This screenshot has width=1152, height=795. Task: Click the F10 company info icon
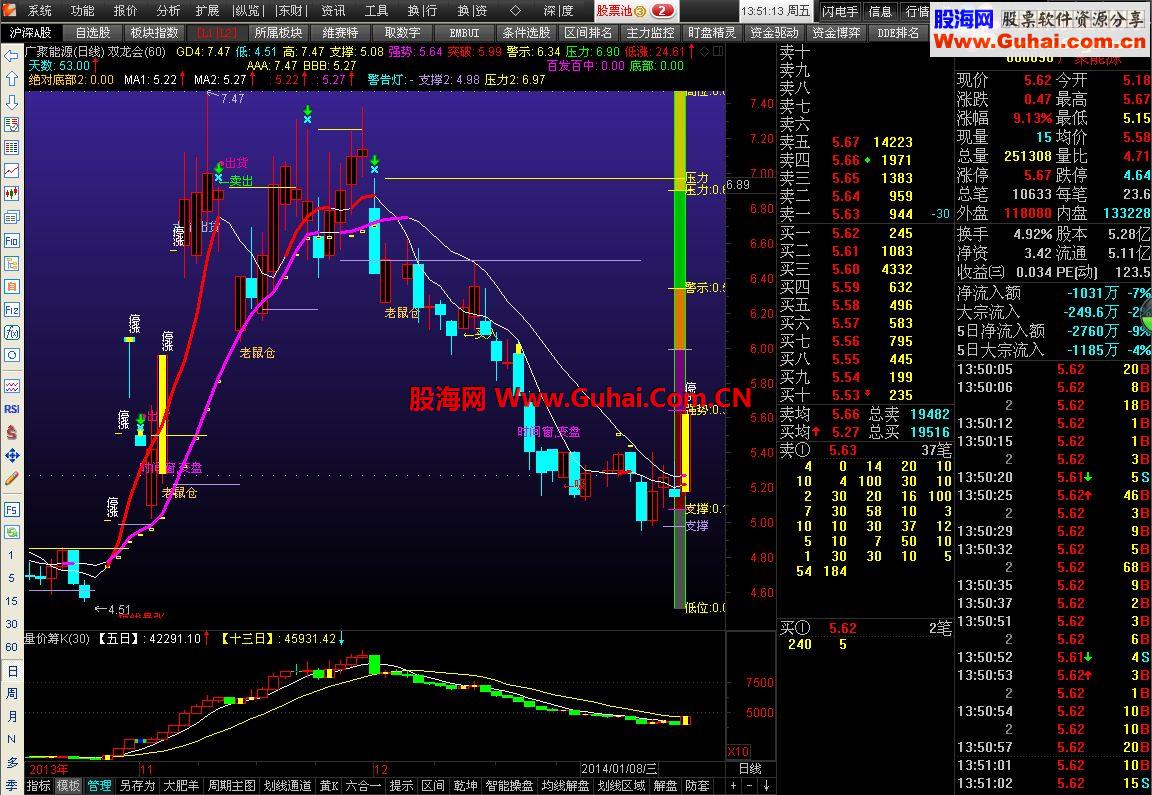[x=11, y=240]
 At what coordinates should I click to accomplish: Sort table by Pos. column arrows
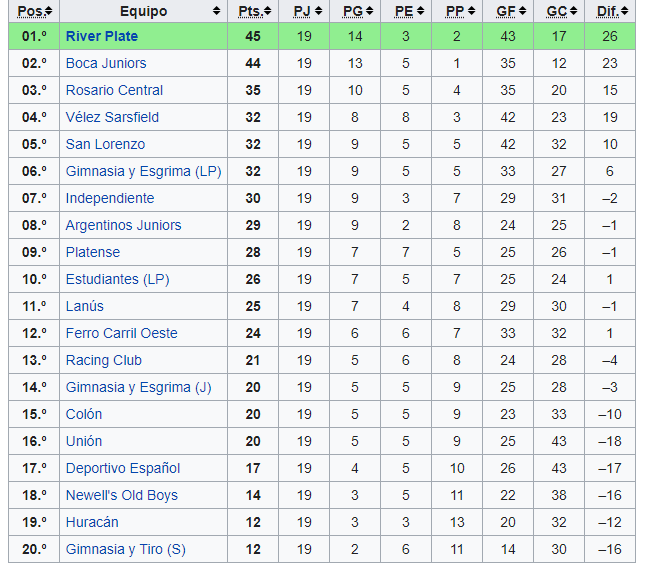tap(48, 11)
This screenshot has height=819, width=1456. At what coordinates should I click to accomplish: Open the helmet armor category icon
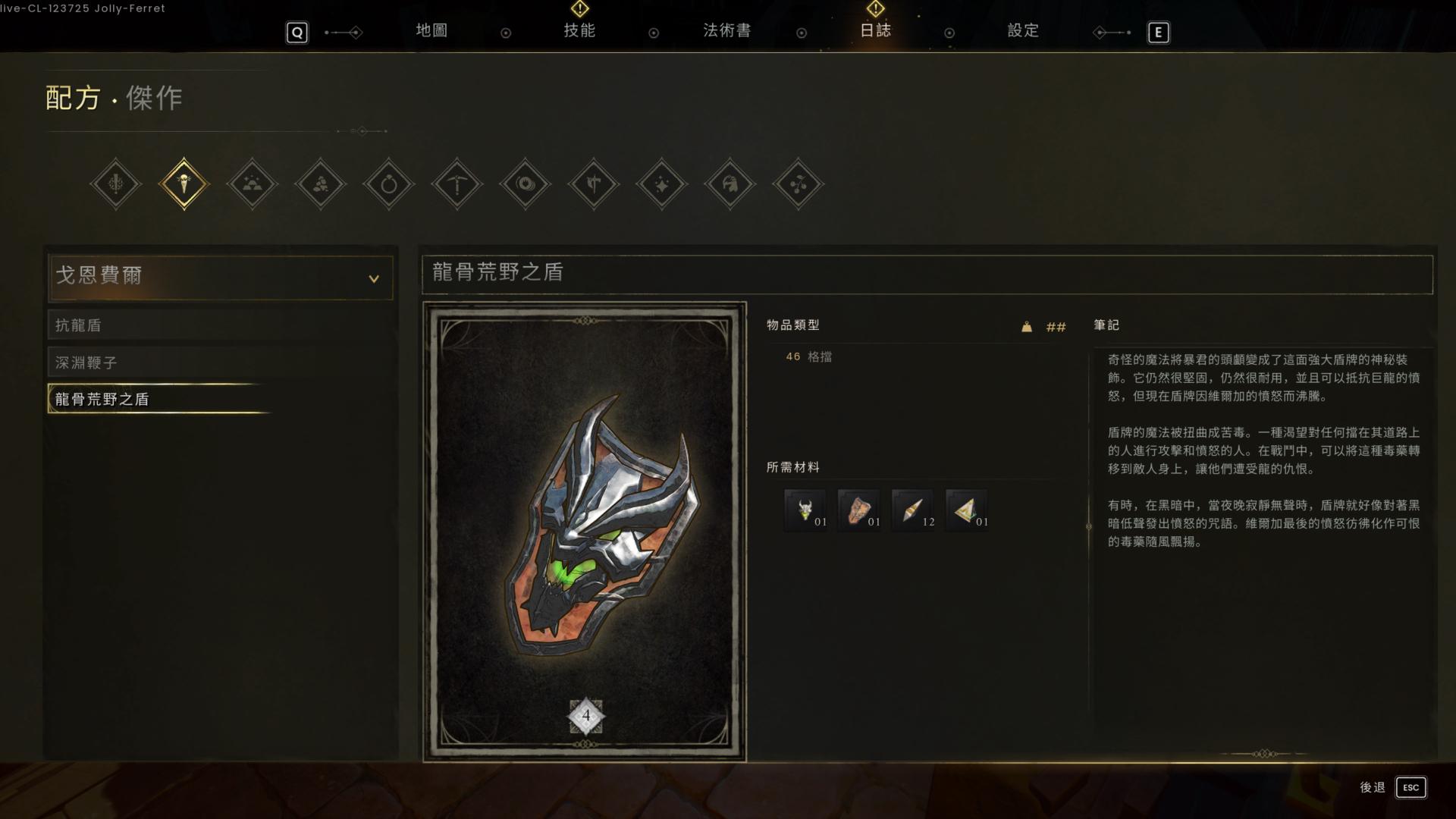coord(730,184)
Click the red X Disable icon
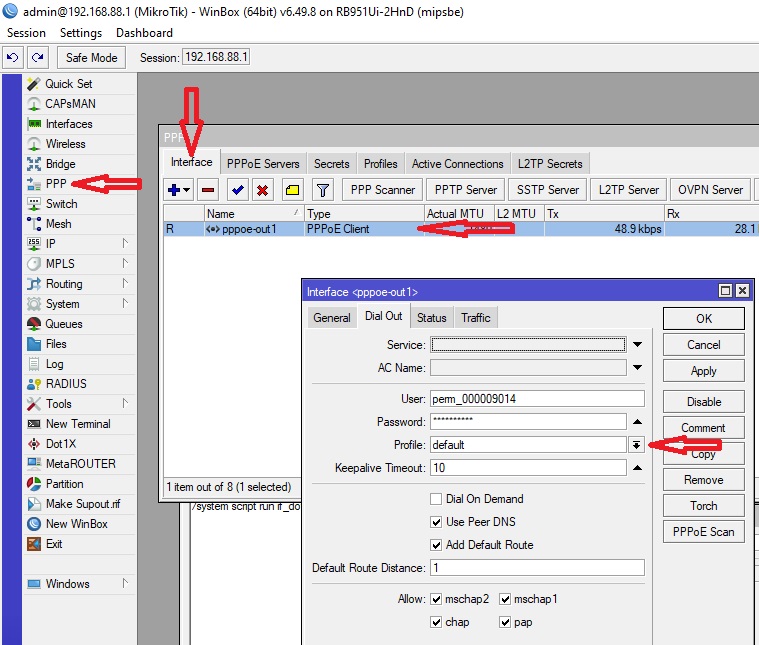Screen dimensions: 759x645 [262, 189]
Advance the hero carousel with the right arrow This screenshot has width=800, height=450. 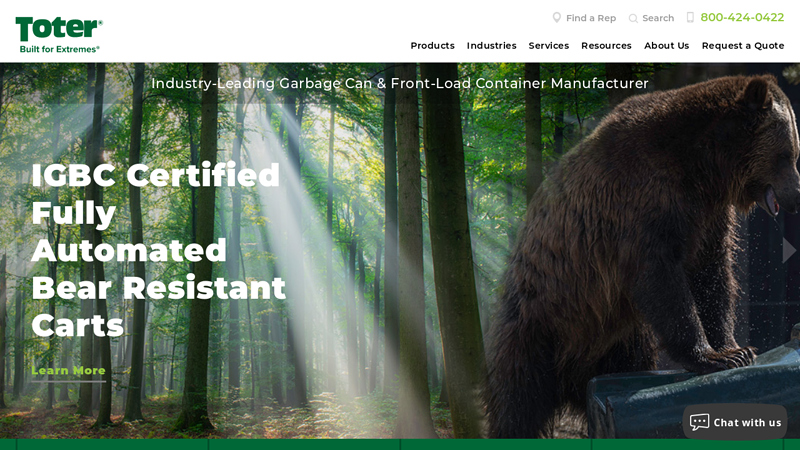click(789, 250)
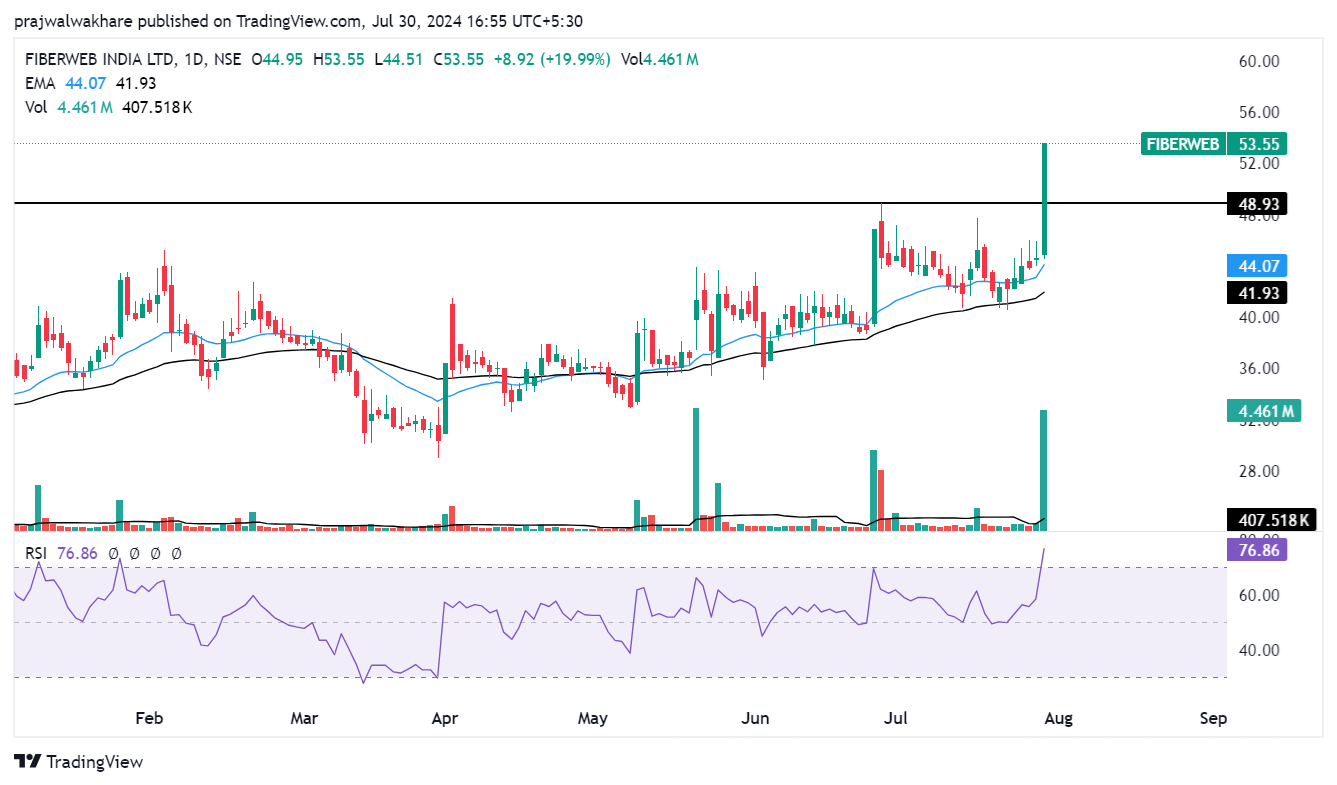
Task: Select the EMA indicator legend text
Action: 39,83
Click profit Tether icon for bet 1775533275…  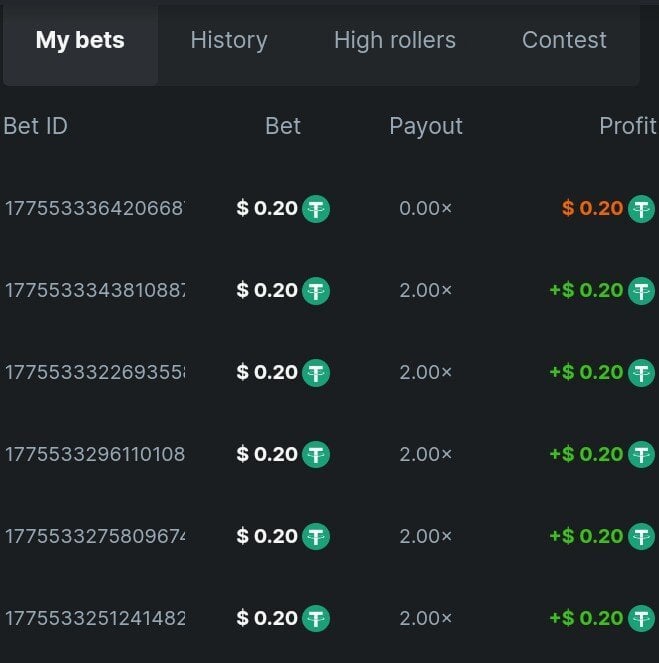(641, 537)
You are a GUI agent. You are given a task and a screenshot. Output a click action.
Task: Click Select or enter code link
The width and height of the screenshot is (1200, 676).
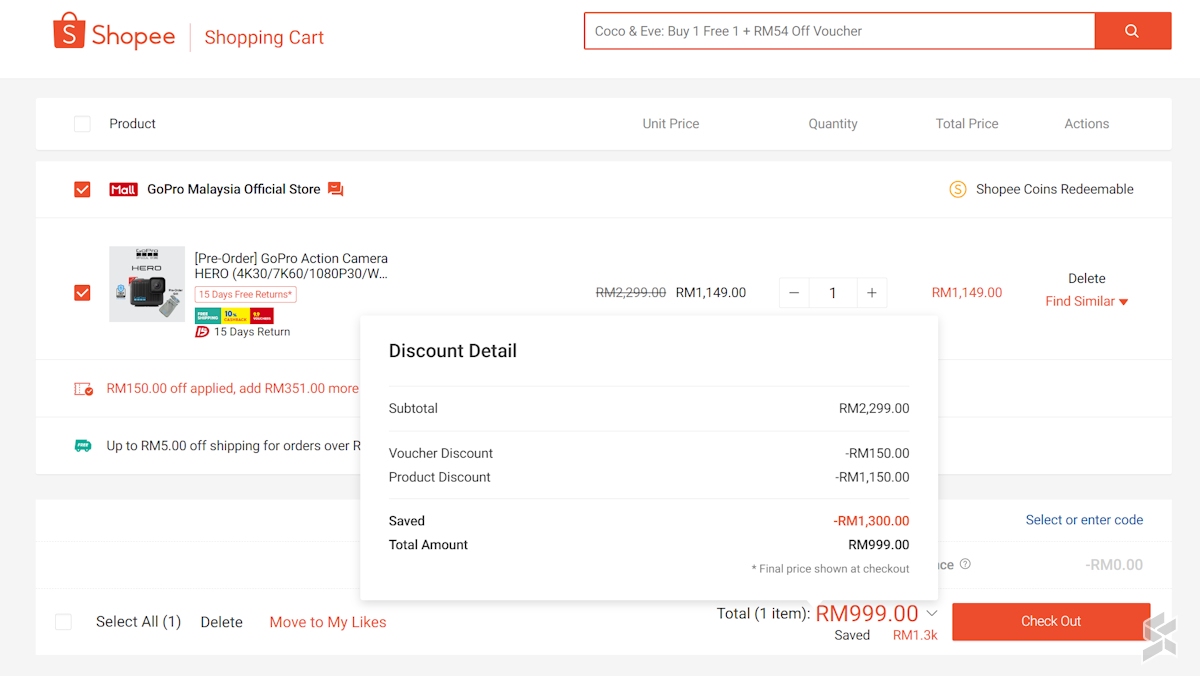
+---+
§ PROBLEM DESCRIPTION
Nothing but the lines from the one holding "You are a GUI" to the end of the entries above should be echoed, exactly and with both ends included; omit the pictures.

§ TASK RESPONSE
You are a GUI agent. You are given a task and a screenshot. Output a click action.
Task: Click Select or enter code link
The width and height of the screenshot is (1200, 676).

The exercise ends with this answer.